Racial discrimination of airline customers on Twitter

BY GINA MANTICA

Videos of United States (U.S.) airline staff dragging passengers off planes suggest some airlines have less-than-great customer service. Airlines’ reputations precede them on Twitter: customer service representatives only respond to about half of all online inquiries or complaints.  New research by a team of researchers from Boston University, the University of Pittsburgh, and the University of Rochester suggests that racial bias could lead to inequalities among these responses.

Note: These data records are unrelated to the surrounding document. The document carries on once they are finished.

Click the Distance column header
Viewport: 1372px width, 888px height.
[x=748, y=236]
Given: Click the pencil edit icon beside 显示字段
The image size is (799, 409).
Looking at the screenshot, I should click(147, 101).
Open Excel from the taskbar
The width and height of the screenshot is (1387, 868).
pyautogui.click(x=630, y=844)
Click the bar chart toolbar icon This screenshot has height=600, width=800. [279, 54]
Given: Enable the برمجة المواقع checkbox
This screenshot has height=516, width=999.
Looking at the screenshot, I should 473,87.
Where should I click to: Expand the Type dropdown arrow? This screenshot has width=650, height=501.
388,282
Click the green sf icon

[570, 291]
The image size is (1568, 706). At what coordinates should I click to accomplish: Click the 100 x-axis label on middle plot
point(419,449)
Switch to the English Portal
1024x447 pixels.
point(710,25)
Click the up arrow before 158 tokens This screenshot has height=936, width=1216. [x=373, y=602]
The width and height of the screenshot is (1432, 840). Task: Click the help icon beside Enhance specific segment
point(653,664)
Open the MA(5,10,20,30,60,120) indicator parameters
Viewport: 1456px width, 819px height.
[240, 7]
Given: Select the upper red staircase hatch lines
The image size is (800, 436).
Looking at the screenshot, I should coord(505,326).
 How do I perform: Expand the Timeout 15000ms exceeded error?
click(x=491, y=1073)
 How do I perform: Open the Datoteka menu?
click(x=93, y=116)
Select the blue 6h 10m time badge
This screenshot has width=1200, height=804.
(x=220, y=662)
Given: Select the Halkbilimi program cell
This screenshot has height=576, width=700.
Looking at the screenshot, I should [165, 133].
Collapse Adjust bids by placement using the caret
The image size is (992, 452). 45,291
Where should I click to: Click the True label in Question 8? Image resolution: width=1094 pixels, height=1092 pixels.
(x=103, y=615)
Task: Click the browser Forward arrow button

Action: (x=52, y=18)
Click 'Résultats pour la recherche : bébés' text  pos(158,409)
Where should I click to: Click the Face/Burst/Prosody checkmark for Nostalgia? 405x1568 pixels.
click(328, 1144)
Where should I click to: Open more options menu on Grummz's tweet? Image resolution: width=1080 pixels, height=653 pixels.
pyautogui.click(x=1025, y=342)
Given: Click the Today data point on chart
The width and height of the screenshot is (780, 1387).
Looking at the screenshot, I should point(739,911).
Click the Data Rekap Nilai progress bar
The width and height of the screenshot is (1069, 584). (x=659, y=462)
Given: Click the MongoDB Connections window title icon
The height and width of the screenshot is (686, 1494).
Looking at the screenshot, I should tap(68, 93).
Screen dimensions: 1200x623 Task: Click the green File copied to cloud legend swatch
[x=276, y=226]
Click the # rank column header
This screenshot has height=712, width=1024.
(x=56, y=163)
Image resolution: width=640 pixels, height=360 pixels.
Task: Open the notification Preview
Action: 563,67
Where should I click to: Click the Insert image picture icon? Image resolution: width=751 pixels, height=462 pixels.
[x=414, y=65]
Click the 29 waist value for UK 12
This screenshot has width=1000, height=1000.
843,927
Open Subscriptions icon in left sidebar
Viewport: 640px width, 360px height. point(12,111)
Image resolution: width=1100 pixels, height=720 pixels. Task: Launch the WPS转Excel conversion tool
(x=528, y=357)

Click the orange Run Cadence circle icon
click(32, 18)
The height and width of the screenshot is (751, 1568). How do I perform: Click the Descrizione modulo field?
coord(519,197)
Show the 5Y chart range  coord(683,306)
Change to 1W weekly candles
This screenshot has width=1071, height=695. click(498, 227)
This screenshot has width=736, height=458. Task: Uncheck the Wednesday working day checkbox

Avi Seidmann, a Research Fellow at the Hariri Institute and a Professor of Information Systems at the Questrom School of Business, Boston University, with a team of two other researchers (Priyanga Gunarathne, Assistant Professor of Business Administration at the Katz Graduate School of Business at the University of Pittsburgh, and Huaxia Rui, Xerox Professor of Computers and Information Systems at the University of Rochester) applied advanced econometrics and artificial intelligence (AI) to uncover the racial discrimination of airline customers on Twitter. They found that complaints from Black customers are less likely to receive a response from airlines on Twitter, compared to similar white customers. This is the first quantitative evidence of business-to-customer racial bias (B2C bias) on a digital platform, where the perpetrators are individual employees who act on behalf of a company and the victims are customers. The results were published recently in Information Systems Research.

To investigate how companies respond to customers of different races on social media, the research team compiled more than 57,000 complaints to seven major U.S. airlines on Twitter from September 2014 to May 2015. The team determined the race of customers from their Twitter profile pictures using a facial recognition AI algorithm. They found that Black customers are 12% less likely than similar white customers to receive a response from airline representatives when they complain. The researchers did not find any differences in the airlines’ responsiveness to Asian or Hispanic customers when compared with similar white customers.

Avi Seidmann and colleagues published the first quantitative evidence of business-to-customer racial bias on a digital platform.

Furthermore, the researchers found that racial bias is absent when profile pictures do not reveal customers’ racial identities. This further supports the idea that U.S. airline representatives discriminate against people based on the color of their skin in their profile pictures. “We have validated our results using rigorous falsifications tests with deep learning models which were trained using the last 2,000 tweets posted by each user,” added Seidmann.

Seidmann and colleagues were surprised by their findings, but hope that their pioneering investigation can inspire legal and corporate responsibility actions to correct and prevent such harmful customer service practices on digital platforms.  “Many U.S. companies today vow to fight systemic racism, but implicit human biases could be difficult to eradicate,” said Gunarathne. The team recommends businesses conceal customer profile pictures from service employees when they are responding to inquiries on Twitter to minimize discriminatory practices.

Many customers claim that they are discriminated against, but companies don’t often act unless they are provided with hard evidence.  The researchers developed a scientific methodology for measuring individual discrimination by businesses on social media. Policymakers and government regulators can use this tool to ensure that companies follow best practices for eliminating inequalities in customer service.  “We provide the building blocks. It is not a complete solution,” said Rui, “We want to make sure that we maintain a level playing field by reducing conscious and unconscious bias.”

Seidmann’s Boston University research team is now planning several exciting extensions to the study and are looking for businesses who are interested in research collaborations in this space. “At the regulatory levels, the current study can dramatically raise the enforcement of racial biases elimination in commercial online business-to-customer settings, which can hopefully eliminate such biases altogether,” said Seidmann.